# Problem details
Check the records below line by line for the string "axis". Give the number of lines that contain it and nothing else.

# Data to use
================================

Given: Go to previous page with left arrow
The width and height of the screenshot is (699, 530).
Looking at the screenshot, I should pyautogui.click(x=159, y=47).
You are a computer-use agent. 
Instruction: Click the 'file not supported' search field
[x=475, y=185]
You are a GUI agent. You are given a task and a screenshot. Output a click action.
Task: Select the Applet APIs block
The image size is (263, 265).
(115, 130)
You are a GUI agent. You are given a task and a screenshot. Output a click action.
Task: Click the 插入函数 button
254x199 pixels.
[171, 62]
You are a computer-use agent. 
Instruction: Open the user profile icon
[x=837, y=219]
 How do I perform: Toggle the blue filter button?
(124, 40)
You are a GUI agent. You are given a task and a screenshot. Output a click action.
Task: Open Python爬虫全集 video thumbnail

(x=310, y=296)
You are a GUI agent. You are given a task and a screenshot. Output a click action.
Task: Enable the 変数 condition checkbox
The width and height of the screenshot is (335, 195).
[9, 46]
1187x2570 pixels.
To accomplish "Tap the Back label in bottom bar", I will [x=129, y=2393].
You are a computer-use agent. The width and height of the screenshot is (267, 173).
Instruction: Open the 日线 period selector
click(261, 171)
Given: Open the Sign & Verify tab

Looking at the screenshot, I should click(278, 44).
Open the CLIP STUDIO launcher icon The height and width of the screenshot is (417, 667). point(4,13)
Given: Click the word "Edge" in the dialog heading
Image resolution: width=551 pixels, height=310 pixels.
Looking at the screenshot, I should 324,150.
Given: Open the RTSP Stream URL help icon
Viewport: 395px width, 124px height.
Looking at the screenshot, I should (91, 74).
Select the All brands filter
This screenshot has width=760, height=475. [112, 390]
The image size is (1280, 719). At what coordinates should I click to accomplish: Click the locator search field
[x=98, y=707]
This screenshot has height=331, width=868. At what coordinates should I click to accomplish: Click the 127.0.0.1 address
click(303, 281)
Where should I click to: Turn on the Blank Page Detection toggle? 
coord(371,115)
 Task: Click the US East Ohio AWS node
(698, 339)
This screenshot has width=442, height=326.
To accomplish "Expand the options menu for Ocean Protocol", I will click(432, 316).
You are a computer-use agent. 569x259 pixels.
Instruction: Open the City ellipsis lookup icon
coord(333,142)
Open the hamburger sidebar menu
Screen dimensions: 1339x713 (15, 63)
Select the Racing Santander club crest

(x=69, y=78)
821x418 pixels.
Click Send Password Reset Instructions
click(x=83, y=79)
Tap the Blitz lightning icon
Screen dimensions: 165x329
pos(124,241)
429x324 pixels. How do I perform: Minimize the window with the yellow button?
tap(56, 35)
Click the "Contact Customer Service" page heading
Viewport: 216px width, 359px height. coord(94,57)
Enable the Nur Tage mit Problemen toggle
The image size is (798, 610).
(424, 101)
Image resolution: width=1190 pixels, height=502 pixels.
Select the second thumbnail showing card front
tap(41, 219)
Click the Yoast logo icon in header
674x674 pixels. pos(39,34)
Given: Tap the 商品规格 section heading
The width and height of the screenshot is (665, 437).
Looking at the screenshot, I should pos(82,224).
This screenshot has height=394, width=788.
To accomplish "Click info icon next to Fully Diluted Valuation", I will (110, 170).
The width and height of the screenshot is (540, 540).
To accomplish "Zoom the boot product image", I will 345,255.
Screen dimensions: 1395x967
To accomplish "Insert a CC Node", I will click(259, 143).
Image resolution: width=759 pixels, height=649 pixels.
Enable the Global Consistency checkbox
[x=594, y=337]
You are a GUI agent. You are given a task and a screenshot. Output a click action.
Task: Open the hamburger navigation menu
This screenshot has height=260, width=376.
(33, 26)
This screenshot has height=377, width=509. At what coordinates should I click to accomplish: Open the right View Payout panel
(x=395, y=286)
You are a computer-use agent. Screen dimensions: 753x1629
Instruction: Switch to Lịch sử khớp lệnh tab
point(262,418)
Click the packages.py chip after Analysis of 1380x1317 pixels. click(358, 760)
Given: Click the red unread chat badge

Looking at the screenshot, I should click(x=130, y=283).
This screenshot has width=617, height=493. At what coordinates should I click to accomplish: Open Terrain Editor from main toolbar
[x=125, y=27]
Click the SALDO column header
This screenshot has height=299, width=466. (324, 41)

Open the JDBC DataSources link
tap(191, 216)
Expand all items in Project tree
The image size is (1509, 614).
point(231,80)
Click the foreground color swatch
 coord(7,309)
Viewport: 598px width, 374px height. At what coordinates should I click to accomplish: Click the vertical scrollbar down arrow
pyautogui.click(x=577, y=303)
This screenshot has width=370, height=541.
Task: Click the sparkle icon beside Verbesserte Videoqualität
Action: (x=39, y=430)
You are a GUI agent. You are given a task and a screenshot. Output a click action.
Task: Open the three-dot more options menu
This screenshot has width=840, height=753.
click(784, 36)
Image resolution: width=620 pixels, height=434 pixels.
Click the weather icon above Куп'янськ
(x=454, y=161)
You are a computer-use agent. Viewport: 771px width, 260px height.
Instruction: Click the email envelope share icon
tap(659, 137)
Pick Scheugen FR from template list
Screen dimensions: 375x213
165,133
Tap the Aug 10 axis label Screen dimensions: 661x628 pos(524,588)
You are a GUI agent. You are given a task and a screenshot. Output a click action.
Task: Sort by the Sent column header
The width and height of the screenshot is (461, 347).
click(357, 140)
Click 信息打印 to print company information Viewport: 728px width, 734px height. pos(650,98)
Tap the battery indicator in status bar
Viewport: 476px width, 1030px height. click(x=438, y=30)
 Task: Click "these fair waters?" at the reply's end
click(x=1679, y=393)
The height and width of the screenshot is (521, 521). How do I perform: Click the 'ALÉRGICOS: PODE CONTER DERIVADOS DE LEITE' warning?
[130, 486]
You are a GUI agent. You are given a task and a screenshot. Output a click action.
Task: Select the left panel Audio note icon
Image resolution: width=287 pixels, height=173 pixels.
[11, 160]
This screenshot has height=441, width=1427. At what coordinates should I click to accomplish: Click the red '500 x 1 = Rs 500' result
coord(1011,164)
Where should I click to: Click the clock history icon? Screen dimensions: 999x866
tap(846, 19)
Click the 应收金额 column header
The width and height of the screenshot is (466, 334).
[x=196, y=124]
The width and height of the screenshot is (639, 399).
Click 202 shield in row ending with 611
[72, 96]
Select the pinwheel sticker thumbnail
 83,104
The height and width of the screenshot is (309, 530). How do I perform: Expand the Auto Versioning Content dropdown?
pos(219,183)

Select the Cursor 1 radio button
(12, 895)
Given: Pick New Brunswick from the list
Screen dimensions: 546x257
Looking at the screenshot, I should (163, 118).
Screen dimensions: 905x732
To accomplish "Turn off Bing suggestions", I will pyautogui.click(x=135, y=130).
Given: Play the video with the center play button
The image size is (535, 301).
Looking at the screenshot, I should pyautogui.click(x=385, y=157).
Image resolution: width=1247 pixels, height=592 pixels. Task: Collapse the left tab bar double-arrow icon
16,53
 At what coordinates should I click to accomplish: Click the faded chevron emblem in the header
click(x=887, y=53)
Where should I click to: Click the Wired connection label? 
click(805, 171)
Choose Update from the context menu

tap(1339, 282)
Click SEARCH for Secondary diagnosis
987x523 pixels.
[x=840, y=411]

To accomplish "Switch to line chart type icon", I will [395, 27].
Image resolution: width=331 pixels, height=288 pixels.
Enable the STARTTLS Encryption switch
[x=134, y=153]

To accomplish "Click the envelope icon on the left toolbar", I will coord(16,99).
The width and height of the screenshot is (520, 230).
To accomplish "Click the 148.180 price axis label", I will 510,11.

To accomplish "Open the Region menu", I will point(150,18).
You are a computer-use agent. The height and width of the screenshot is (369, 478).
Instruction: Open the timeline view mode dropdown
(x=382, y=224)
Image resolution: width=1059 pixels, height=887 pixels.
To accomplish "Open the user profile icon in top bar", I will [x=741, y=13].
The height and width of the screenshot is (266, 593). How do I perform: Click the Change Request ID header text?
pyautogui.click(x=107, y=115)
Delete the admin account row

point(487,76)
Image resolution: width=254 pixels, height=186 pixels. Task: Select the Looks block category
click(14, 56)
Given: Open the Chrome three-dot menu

================================

# Exercise output
2